Super PAC backing Philly mayoral candidate Jeff Brown accused of financial violations

The city's Board of Ethics is asking a judge to halt all expenditures from the group, which allegedly coordinated with the Brown campaign to 'circumvent' city law

2023 Election Mayoral Race
Jeff Brown Super PAC @JeffBrownGrocer/Facebook

In a lawsuit filed Monday, the city's Board of Ethics accused a super PAC affiliated with Jeff Brown, the businessman-turned-mayoral candidate, of repeated violations of campaign contribution limits.

The Philadelphia Board of Ethics filed a lawsuit Monday accusing a super PAC affiliated with Jeff Brown of repeated campaign finance violations. 

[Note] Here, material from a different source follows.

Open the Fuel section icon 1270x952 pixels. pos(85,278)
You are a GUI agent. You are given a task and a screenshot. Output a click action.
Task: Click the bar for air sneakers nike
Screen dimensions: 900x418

The suit claims that For a Better Philadelphia coordinated with Brown, one of 11 candidates for mayor, to exceed city campaign contribution limits. It seeks an emergency injunction against the super PAC, and its affiliated nonprofit of the same name, to prevent any further expenditures in support of Brown's campaign, as well as civil penalties totaling $162,000.

The lawsuit also calls for the super PAC to cancel any planned television ads and refrain from mailing or distributing any more literature for Brown's campaign. 

On Monday afternoon, a judge granted the emergency injunction. The full case will be heard on April 24.

The legal action follows reports that Brown's mayoral campaign was under an ethics investigation, which neither the campaign nor the Board of Ethics would confirm to PhillyVoice last month.

The city's campaign contribution limit for an individual is normally $3,100, and $12,600 for a political committee. Thanks to the so-called "millionaire's amendment," which mayoral candidate Allan Domb triggered last December when he spent more than $250,000 of his own money on his campaign, those limits doubled to $6,2000 and $25,200 for all candidates.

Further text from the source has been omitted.